By integrating data from various modules in our combined computational and experimental platform, we identified a recurrently mutated regulatory region, previously annotated as GH22I030351, that controls a bi-directional promoter driving the expression of both SF3A1, a U2-associated splicing factor, and CCDC157, a poorly characterized putative chromosomal protein. We confirmed that silencing this regulatory region in prostate cancer cell lines with CRISPRi reduced subcutaneous tumor growth. Our follow-up functional studies revealed that both SF3A1 and CCDC157 promote prostate cancer tumor growth in xenograft models. We also performed CLIP-seq and RNA-seq in SF3A1-over-expressing cells and found up-regulation to be linked to changes in the mCRPC splicing landscape. Finally, we identified multiple transcription factors, namely SOX6, that regulate expression of SF3A1 and CCDC157 upstream of GH22I030351, and functionally validated SOX6 in vivo, observing increased tumor growth in xenografted mice injected with SOX6-knockdown cells.
Results
Identifying hotspots in non-coding regions using a regression-based model
In human cancers, recurrent mutations are rare, particularly in non-coding regions of the genome. In the coding sequence space, commonly used tools such as MutSigCV (11) have been developed to assess the accumulation of mutations along the entire gene body in a given cohort to boost signal from observed mutations. We took a similar approach in the non-coding sequence space by combining counts across annotated regulatory regions in order to identify those that were recurrently mutated in our cohort of 101 mCRPC samples. However, mutational density is highly varied and heterogeneous across the genome, and broadly impacted by genetic and epigenetic factors. Therefore, to identify regulatory regions that are mutated more than expected by chance, we first needed to generate an accurate model of background mutation rates for all regions of interest.

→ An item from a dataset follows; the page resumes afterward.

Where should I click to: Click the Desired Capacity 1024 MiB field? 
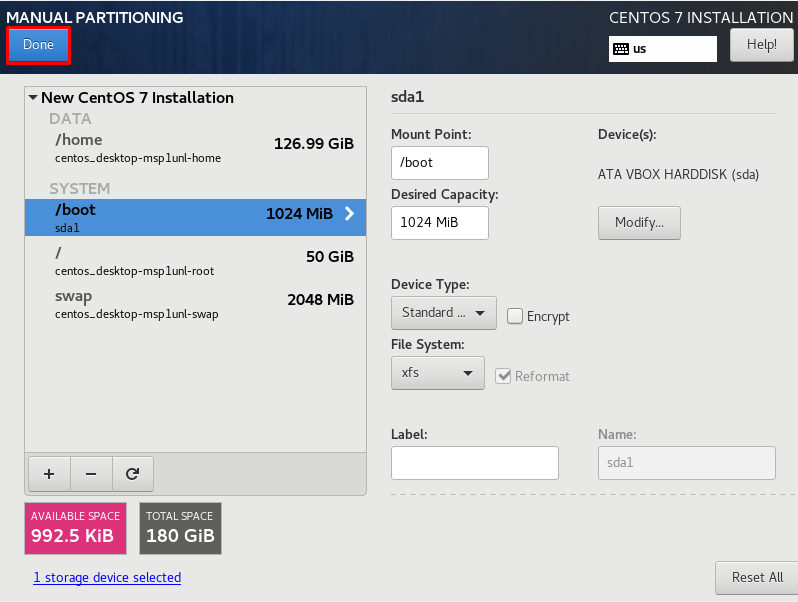pyautogui.click(x=440, y=223)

For this, we made two key assumptions: (i) the vast majority of the non-coding regulatory regions do not harbor driver mutations and therefore are not recurrently mutated significantly above background (Fig. S1a), and (ii) regulatory regions with similar sequence and epigenetic features are more likely to have similar mutational densities. Given these two priors, the expected mutational density of a given region can be calculated using a predictive model trained on our cohort’s whole-genome sequencing data. Should such a model achieve high accuracy across genomic regions, its predictions can be used as a baseline estimate for expected background mutational density and can in turn be leveraged to identify significant outliers as mutational hotspots.

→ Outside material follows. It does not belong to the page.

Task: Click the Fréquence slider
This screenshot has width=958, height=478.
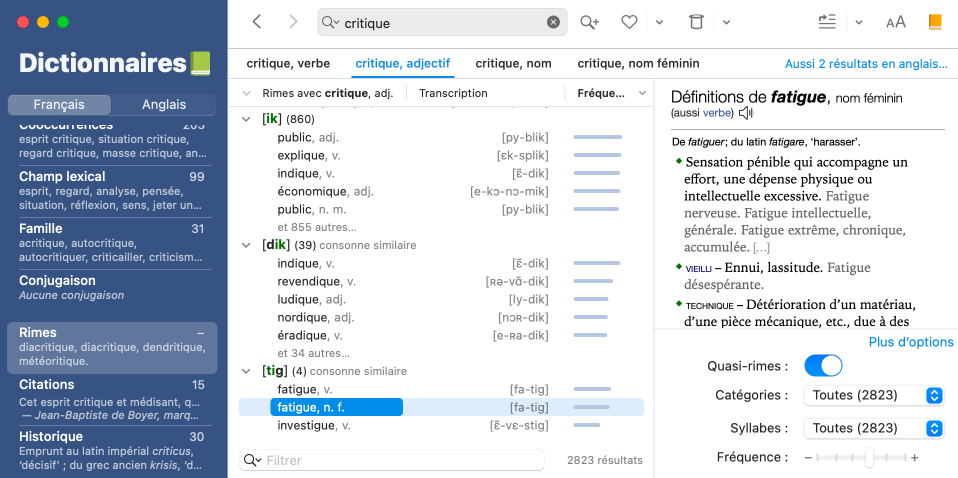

Since this problem is a regression analysis at its core, we took advantage of generalized linear models (GLM) to estimate mutational density in each regulatory region as a function of i) the region’s putative functional annotation, ii) sequence context, and iii) epigenetic features associated with the region, which are known to impact local mutation rates (26–27). To achieve this, we first one-hot encoded the annotated regulatory elements, generating a total of 728,208 non-overlapping genomic functional regions that were uniquely tagged (Figs. S1b–c, see Methods for more details). This prevented heterogeneous functional annotations within a contiguous region and ensured that each mutation in the cohort would only be counted once even if it occurred in overlapping segments. Next, to capture the sequence context, we measured dinucleotide frequencies, which are known to be non-randomly distributed. However, since the 16 dinucleotides are not entirely independent and show collinearities, we performed principal component analysis (PCA) and chose the first seven principal components, which together captured ~80% of the total variance. Finally, as we did not have access to epigenetic data for patients in our cohort, we used the ENCODE database and picked epigenetic factors from the PC3 prostate cancer cell line as input features (covariates) to our regression model (Table S1). Similar to sequence context, since many of these measurements were collinear, we used a 10-PC projection of the data to represent ~80% of variance in epigenetic space. Specifically, we used three sets of covariates: (i) a functional classification of each region, (ii) a PCA embedding of dinucleotide frequencies, and (iii) a PCA embedding of epigenetic signals (Figs. 1a, S1d).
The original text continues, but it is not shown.